This week’s contract falls under what the Army calls engineering services, a broad category covering the ongoing technical work needed to sustain, troubleshoot, and improve a fielded weapons system rather than funding entirely new production or a fresh generation of hardware. DRS Network & Imaging Systems won the award after the Army solicited bids over the internet and received exactly one, a pattern consistent with a program where DRS, through its various corporate names and reorganizations over the past two decades, has served as the Army’s primary IBAS contractor since the system’s earliest low-rate production contracts in 2000. Work under the new agreement will take place at the company’s Melbourne, Florida facility, with an estimated completion date of September 30, 2029, giving DRS roughly three years to carry out the engineering support work covered under the award.

Notably, the Army’s contract announcement specifies that no funds were actually obligated at the time of award, meaning the $55.7 million figure represents a ceiling ready for outreach rather than money committed and spent immediately. That structure is fairly common for engineering services and indefinite-delivery contract vehicles, where the government establishes an approved framework and maximum dollar amount upfront, then obligates actual funding incrementally as specific task orders get issued against the contract over its multiyear life, giving the Army flexibility to fund only the specific engineering work it actually needs as requirements develop rather than committing the full amount before knowing exactly what tasks will come up.
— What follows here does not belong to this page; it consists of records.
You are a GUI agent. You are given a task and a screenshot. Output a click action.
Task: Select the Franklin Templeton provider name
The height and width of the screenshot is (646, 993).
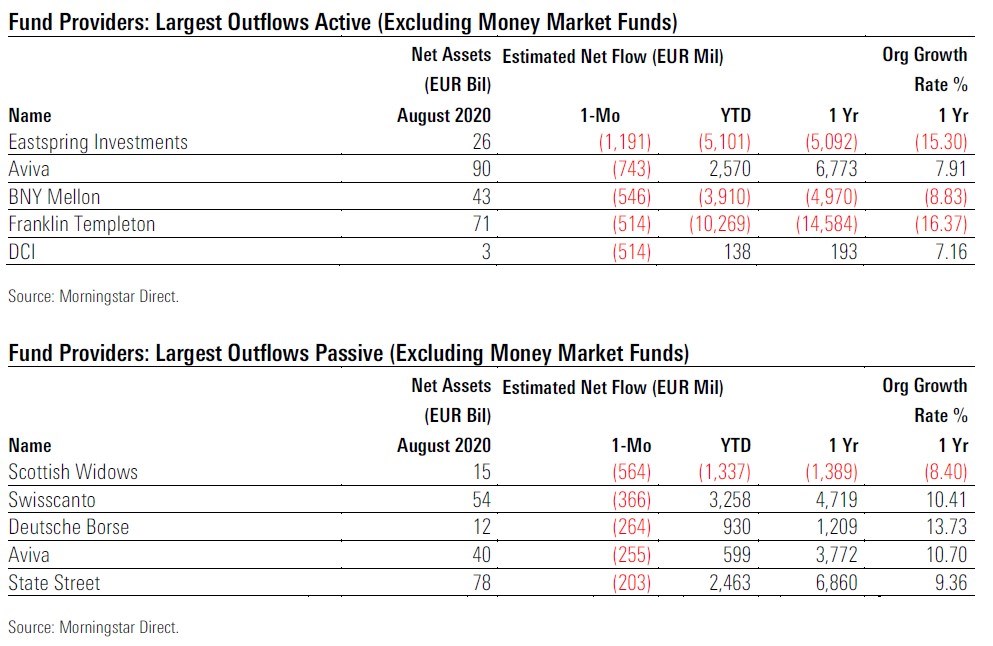(82, 224)
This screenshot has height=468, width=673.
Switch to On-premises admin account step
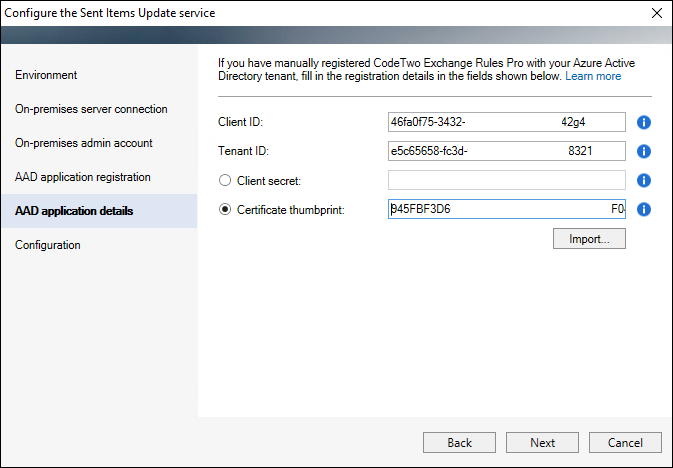click(x=84, y=143)
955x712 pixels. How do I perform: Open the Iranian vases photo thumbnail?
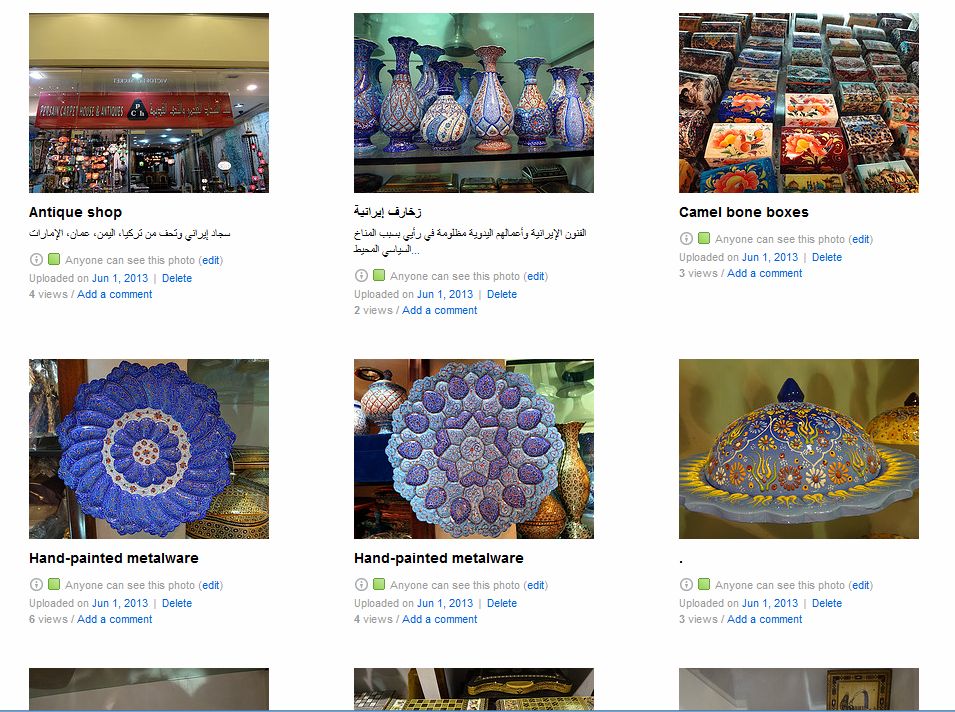pyautogui.click(x=474, y=103)
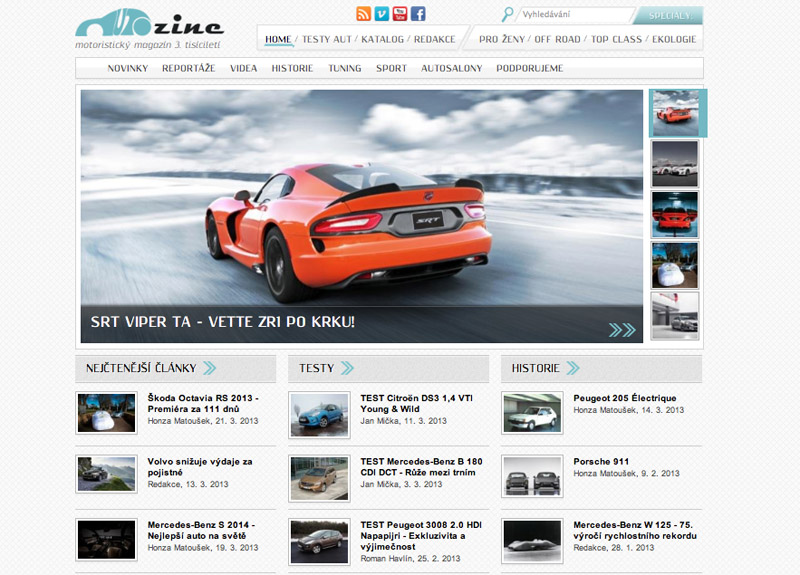Select the first orange Viper slider thumbnail

(675, 112)
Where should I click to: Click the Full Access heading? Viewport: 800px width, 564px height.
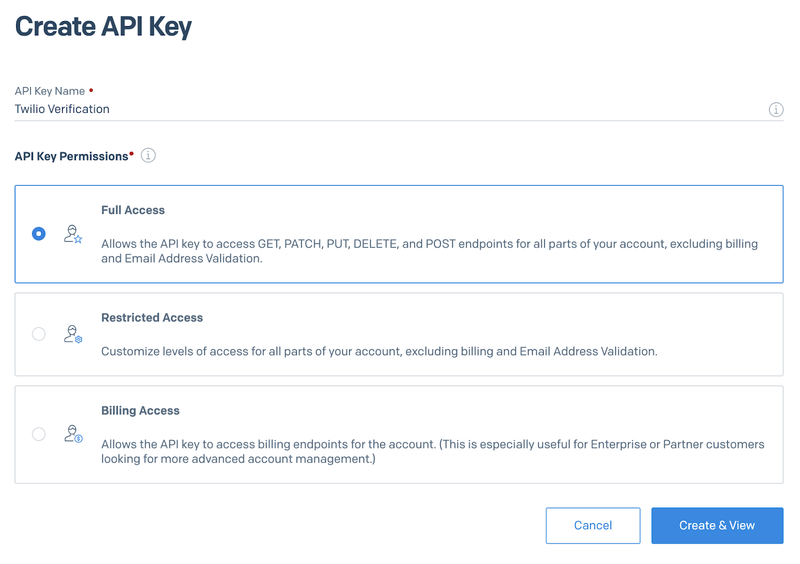coord(133,210)
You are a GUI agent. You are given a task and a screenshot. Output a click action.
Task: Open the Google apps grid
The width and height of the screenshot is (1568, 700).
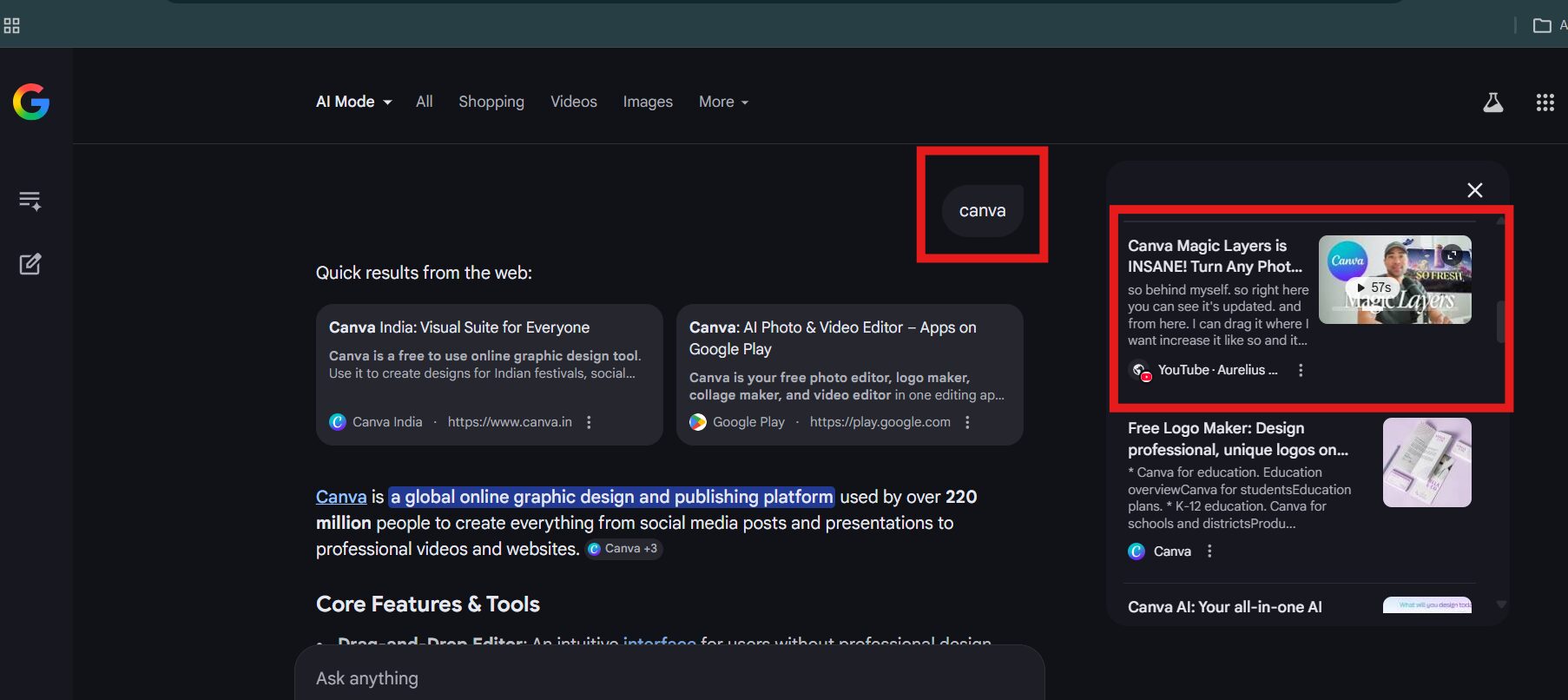(1545, 102)
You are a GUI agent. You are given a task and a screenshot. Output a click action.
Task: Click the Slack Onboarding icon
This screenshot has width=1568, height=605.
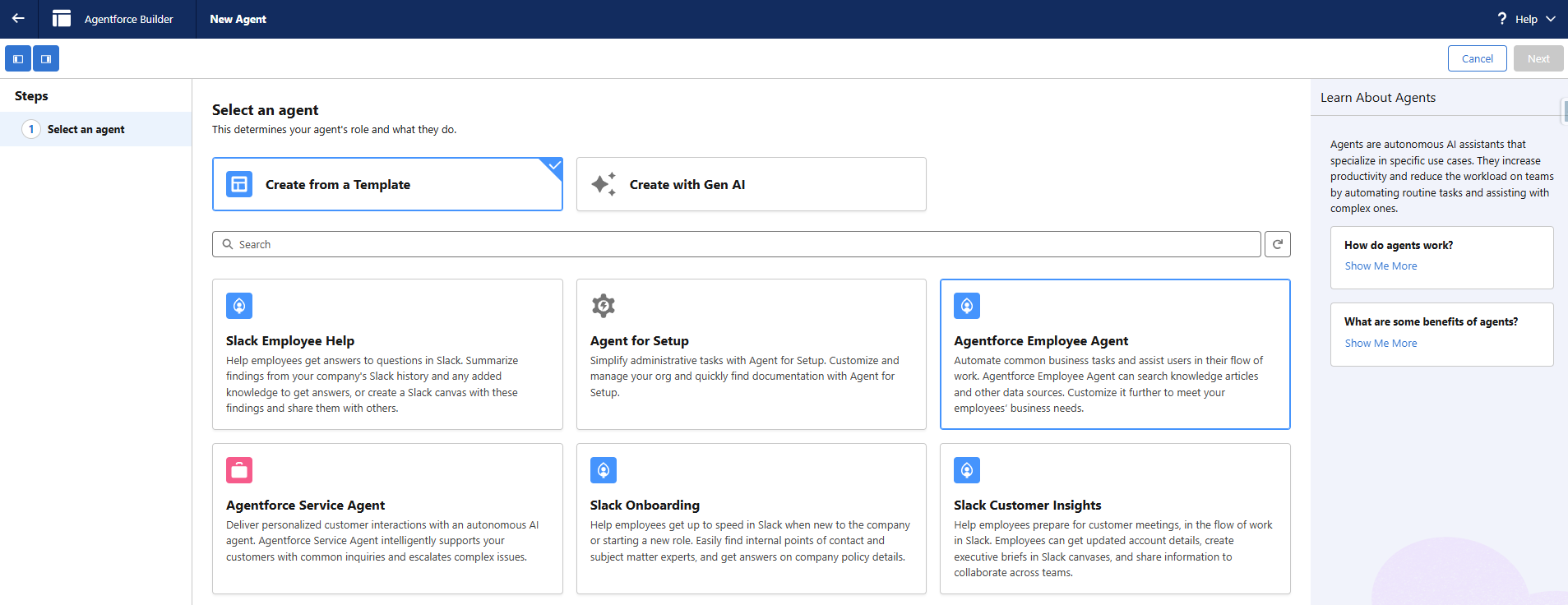coord(604,470)
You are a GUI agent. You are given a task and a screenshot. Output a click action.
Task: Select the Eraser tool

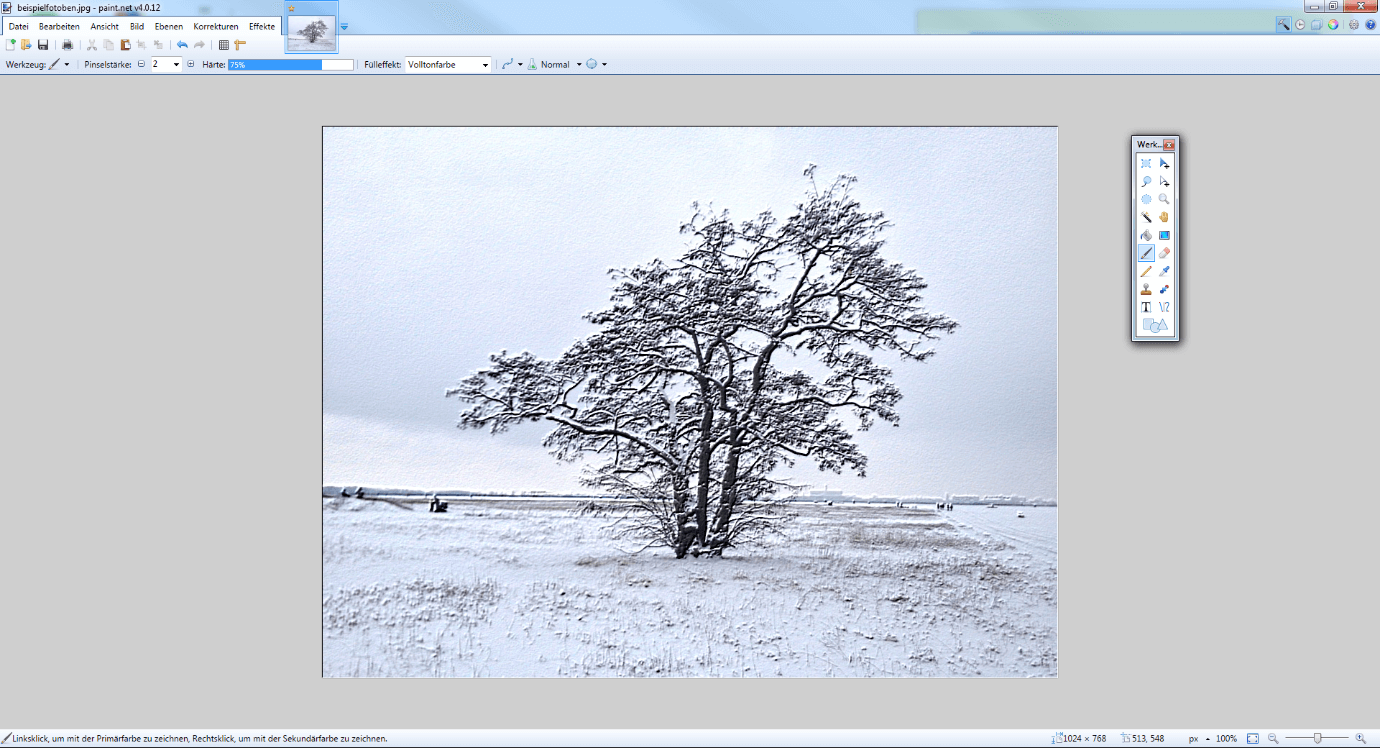[1164, 253]
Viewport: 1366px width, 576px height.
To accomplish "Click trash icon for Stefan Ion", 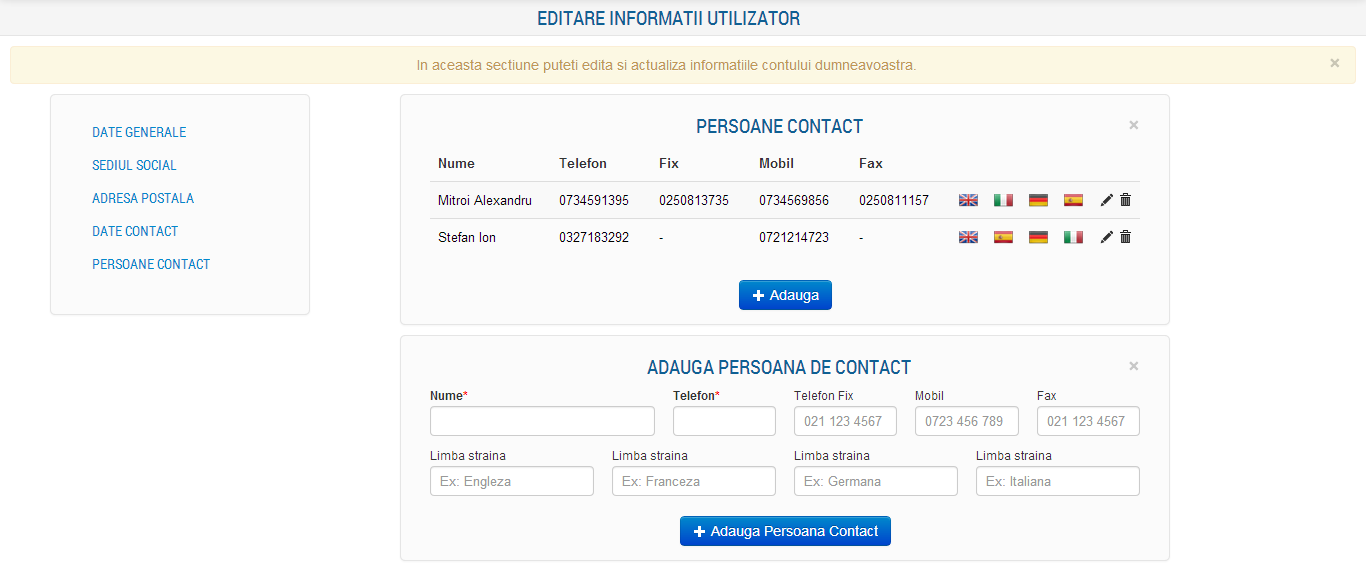I will [x=1125, y=237].
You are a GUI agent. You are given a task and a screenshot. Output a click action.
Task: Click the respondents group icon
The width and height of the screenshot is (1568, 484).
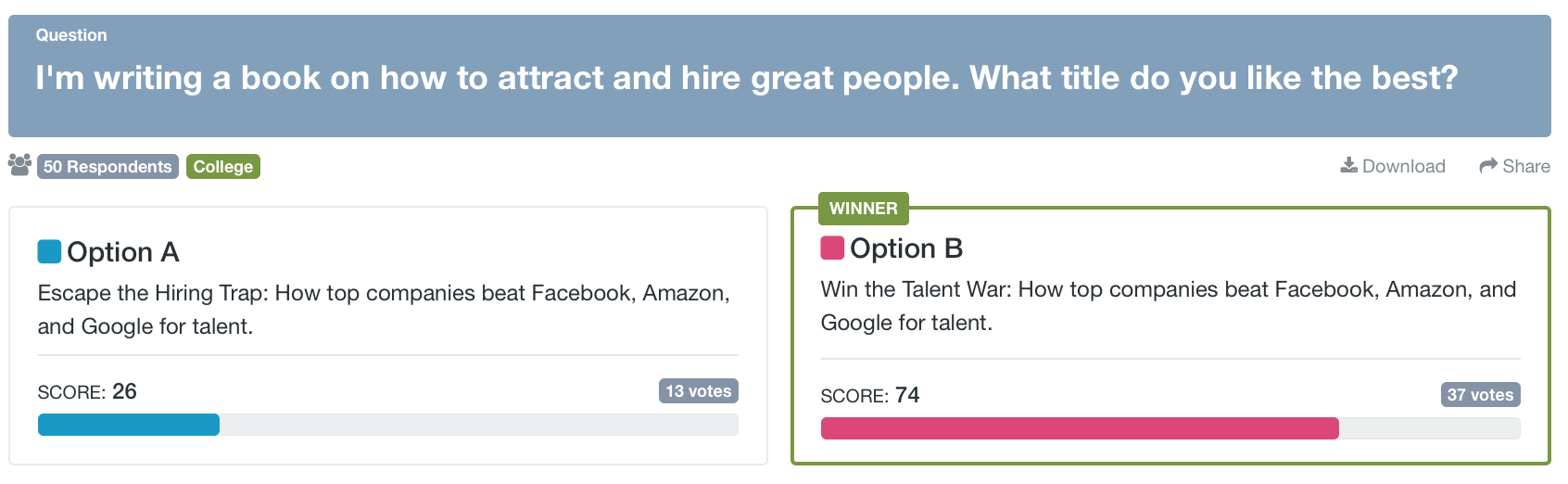click(x=19, y=165)
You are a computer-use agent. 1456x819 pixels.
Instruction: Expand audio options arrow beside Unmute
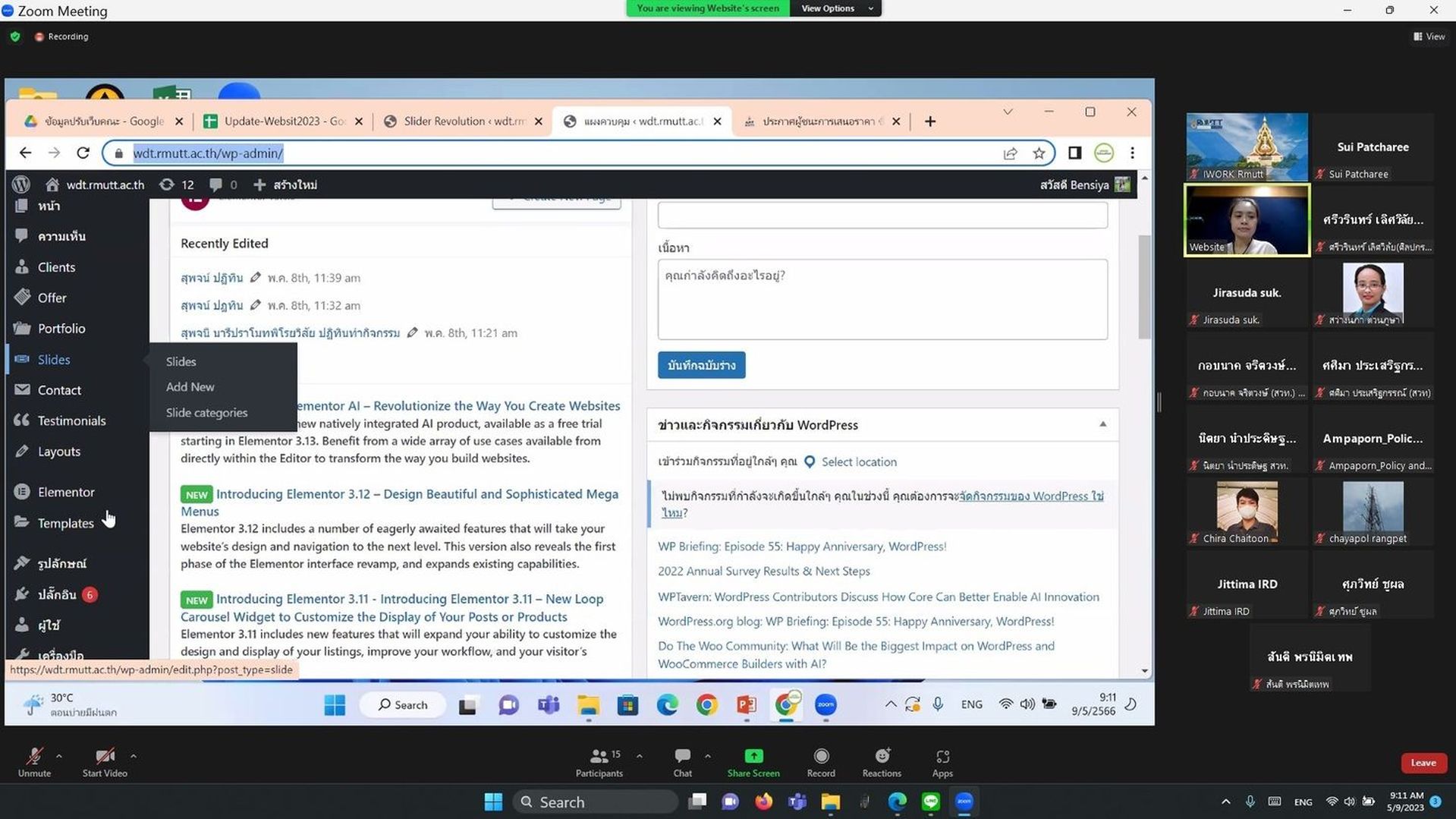(x=58, y=756)
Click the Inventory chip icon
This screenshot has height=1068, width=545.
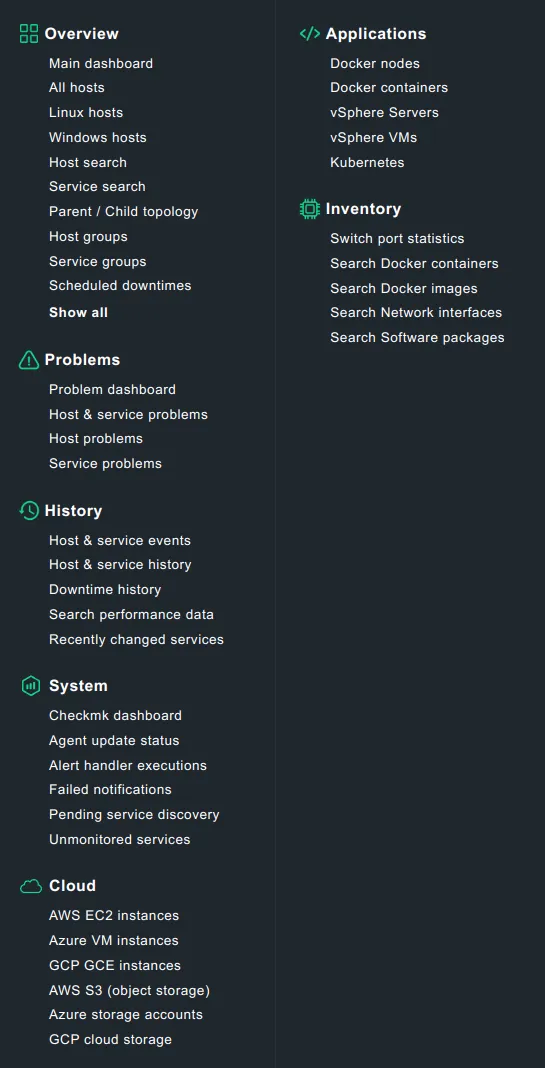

The Bradley remains one of the Army’s most heavily used armored vehicles, having served in every major American ground conflict since the 1991 Gulf War, and its crews depend on accurate, long-range target identification to survive engagements against enemy armor that may be equally or better armed. A targeting system that degrades or falls behind evolving battlefield conditions does not just create an inconvenience for maintenance crews, it can force a Bradley crew to close distance with an enemy vehicle simply to positively identify a target, exposing the vehicle and its occupants to exactly the kind of close-range engagement modern sighting technology exists to prevent.